They say it takes a village to raise a child, and we're very lucky each and every day to live in a village that not only takes care of us, but loves our Grace as if she were their own.
But that quote takes on a whole new meaning for parents of a special-needs child. There are so many times that we can't do it on our own. And we're lucky to have a great team of people helping us to take care of Grace.
Some people call those helpers therapists, but for us, they are just part of our family.
Grace started therapy with the Early Intervention program when she was about 18 months old. She had physical therapy, occupational therapy and later speech therapy.
For months, these therapists came into our home, offering ideas and suggestions on how we could help Grace catch up on her developmental milestones. They not only provided expert advice, but also emotional support for us as we tried to navigate a world we didn't understand.
As Grace aged out of that program, we turned to a new group of people, who have been there every step of the way since before Grace was three. For those of you keeping track, Grace just turned seven this month, and we see these wonderful people every single week. They most certainly become part of your family, and I think they love Grace almost as much as we do.

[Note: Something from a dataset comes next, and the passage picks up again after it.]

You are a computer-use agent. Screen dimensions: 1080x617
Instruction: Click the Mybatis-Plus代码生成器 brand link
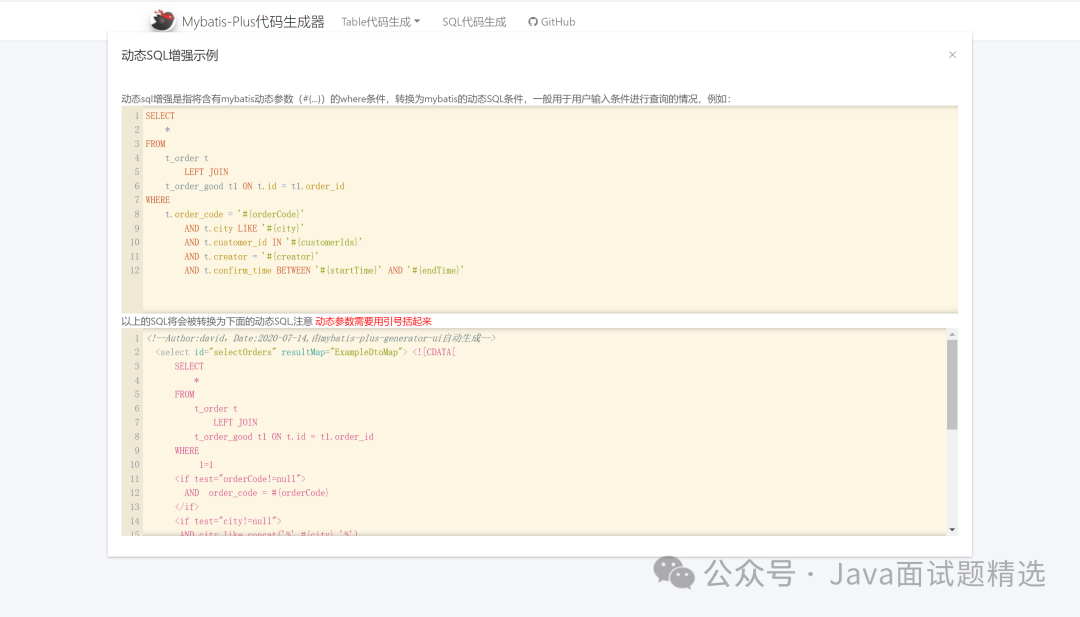[x=253, y=19]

Currently, Grace has physical therapy twice a week, once in Springfield with Amy at Kids at Koke Mill and once at RehabEdge with Dr. John Mekala. Although when we started physical therapy, we had hoped Grace would walk on her own someday, we continue to keep up our regimen. They provide lots of stretching and definitely keep an eye out for Grace on things we might be missing.
We also have speech therapy once a week with Teamwork Rehab at Hillsboro Area Hospital, and have been blessed by both Dana Holshouser and Lauren Fuller. Again, when we started, we thought Grace would be able to eventually talk, and even though we know that's not the case, these ladies help us keep an eye on swallowing issues, and bring sunshine to Grace's week, reading books and playing.
Most of these therapists saw Grace before we knew she had INAD, a terminal illness. They worked so hard to catch Grace up on her skills and loved her long before they knew she would never get any better. And even though we have seen these people for hundreds of sessions, I can still remember the session when we shared Grace's diagnosis. It was probably just as hard as telling some members of our family, because these people have always been Grace's biggest cheerleaders, devastated to know she would never make the progress we all hoped for.
But even though I remember those times so vividly, the level of care Grace continues to receive has never wavered. These wonderful therapists have never given up on Grace, even as they watch her skills disappear. It would be easy to tell us they couldn't treat Grace anymore because she doesn't make progress. It would be easy to put us off for other kids, who have a chance to get better.
But these dedicated people have been there on our Grace-Filled Journey every step of the way. They've cried with us during hard times and they've helped us celebrate the smallest milestones that most people wouldn't even think twice about. But most importantly to us, they never give up on Grace. Some days, Grace's biggest accomplishment is a smile, but that doesn't stop any of her therapists from working hard and encouraging her (and us) to celebrate all that life has to offer.